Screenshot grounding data
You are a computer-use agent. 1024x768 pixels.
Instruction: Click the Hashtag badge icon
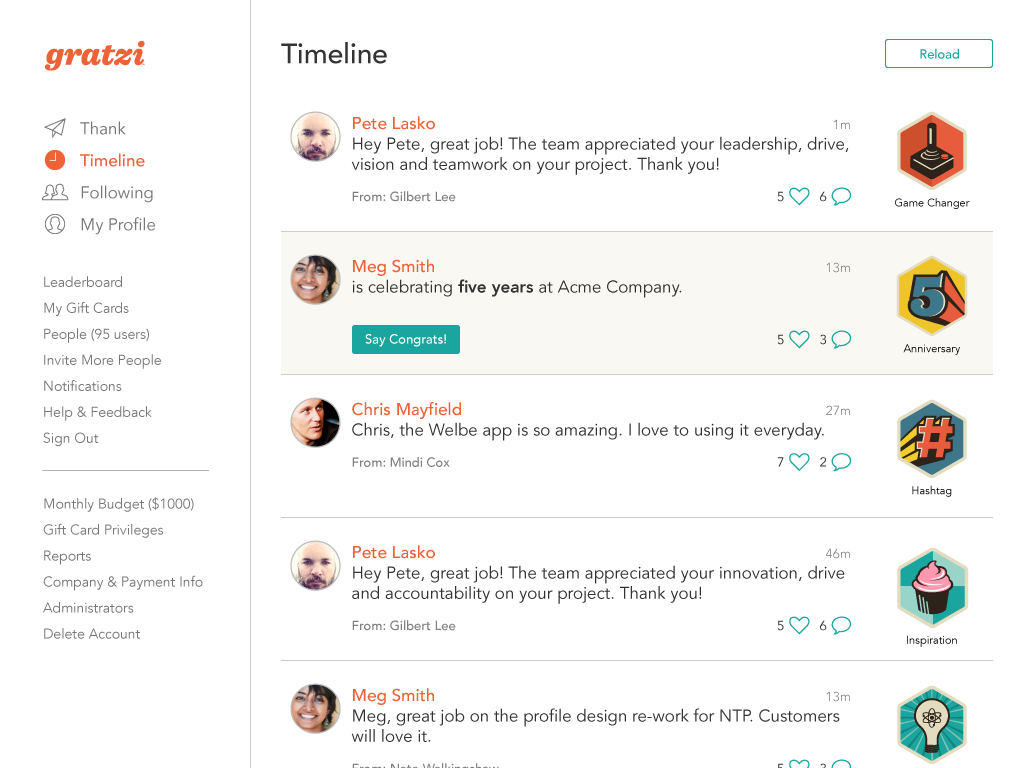coord(932,439)
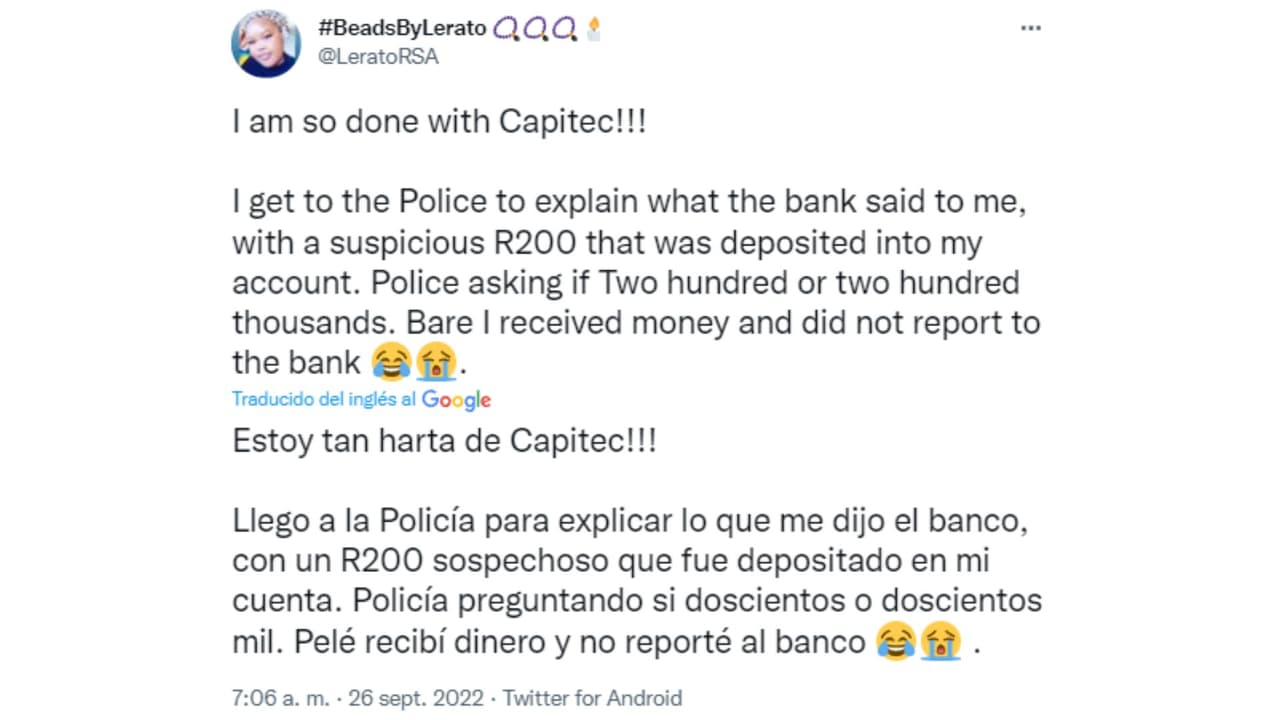Click the thread emoji at the end of the username
The width and height of the screenshot is (1280, 720).
[x=594, y=28]

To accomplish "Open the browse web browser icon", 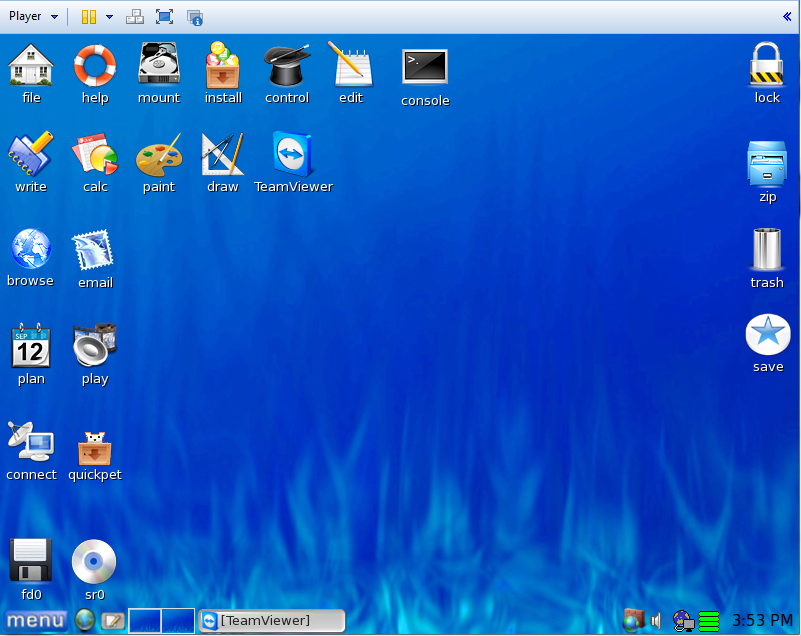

**WORK TASK**
Please leave out the pictures while you copy exactly the lines from the one containing "Instruction: Click the Hashtag badge icon" through the end of the records.

**EXERCISE RESULT**
Instruction: Click the Hashtag badge icon
coord(932,439)
Click the thread emoji at the end of the username
The width and height of the screenshot is (1280, 720).
[x=594, y=28]

To accomplish "Open the browse web browser icon", 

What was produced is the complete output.